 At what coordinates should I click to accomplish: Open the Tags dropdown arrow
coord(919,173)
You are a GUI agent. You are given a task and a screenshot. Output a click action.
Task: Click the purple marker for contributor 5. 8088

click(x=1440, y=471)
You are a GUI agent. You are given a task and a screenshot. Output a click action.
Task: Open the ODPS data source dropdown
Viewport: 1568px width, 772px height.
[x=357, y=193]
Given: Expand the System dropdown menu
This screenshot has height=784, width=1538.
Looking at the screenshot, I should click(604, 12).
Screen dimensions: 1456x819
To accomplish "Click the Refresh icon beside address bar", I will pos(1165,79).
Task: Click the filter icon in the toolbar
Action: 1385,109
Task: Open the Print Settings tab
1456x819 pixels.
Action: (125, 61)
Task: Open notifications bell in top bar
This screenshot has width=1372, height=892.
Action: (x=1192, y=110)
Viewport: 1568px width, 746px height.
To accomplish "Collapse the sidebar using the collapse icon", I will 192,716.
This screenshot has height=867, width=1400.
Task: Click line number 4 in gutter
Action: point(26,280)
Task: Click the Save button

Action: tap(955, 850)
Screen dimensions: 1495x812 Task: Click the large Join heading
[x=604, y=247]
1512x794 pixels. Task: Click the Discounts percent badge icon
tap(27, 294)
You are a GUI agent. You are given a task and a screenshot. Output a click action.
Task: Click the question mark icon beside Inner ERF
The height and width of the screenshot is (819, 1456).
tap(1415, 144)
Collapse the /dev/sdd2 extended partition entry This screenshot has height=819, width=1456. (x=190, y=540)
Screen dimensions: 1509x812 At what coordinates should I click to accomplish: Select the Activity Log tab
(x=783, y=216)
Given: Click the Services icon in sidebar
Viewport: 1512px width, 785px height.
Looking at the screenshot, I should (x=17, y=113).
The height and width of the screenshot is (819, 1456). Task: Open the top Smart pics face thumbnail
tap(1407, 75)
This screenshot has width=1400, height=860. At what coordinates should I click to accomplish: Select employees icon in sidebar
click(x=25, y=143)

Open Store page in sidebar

****

Work instruction:
Print each of the lines above again, unchanged.

Answer to this exercise:
 At what coordinates should I click to accomplish: Open the Tags dropdown arrow
coord(919,173)
You are a GUI agent. You are given a task and a screenshot. Output a click action.
Task: Click the purple marker for contributor 5. 8088

click(x=1440, y=471)
You are a GUI agent. You are given a task and a screenshot. Output a click action.
Task: Open the ODPS data source dropdown
Viewport: 1568px width, 772px height.
[x=357, y=193]
Given: Expand the System dropdown menu
This screenshot has height=784, width=1538.
Looking at the screenshot, I should click(604, 12).
Screen dimensions: 1456x819
To accomplish "Click the Refresh icon beside address bar", I will pos(1165,79).
Task: Click the filter icon in the toolbar
Action: 1385,109
Task: Open the Print Settings tab
1456x819 pixels.
Action: (125, 61)
Task: Open notifications bell in top bar
This screenshot has width=1372, height=892.
Action: (x=1192, y=110)
Viewport: 1568px width, 746px height.
To accomplish "Collapse the sidebar using the collapse icon", I will 192,716.
This screenshot has height=867, width=1400.
Task: Click line number 4 in gutter
Action: point(26,280)
Task: Click the Save button

Action: tap(955, 850)
Screen dimensions: 1495x812 Task: Click the large Join heading
[x=604, y=247]
1512x794 pixels. Task: Click the Discounts percent badge icon
tap(27, 294)
You are a GUI agent. You are given a task and a screenshot. Output a click action.
Task: Click the question mark icon beside Inner ERF
The height and width of the screenshot is (819, 1456).
tap(1415, 144)
Collapse the /dev/sdd2 extended partition entry This screenshot has height=819, width=1456. (x=190, y=540)
Screen dimensions: 1509x812 At what coordinates should I click to accomplish: Select the Activity Log tab
(x=783, y=216)
Given: Click the Services icon in sidebar
Viewport: 1512px width, 785px height.
Looking at the screenshot, I should (x=17, y=113).
The height and width of the screenshot is (819, 1456). Task: Open the top Smart pics face thumbnail
tap(1407, 75)
This screenshot has width=1400, height=860. At what coordinates should I click to accomplish: Select employees icon in sidebar
click(x=25, y=143)

Open Store page in sidebar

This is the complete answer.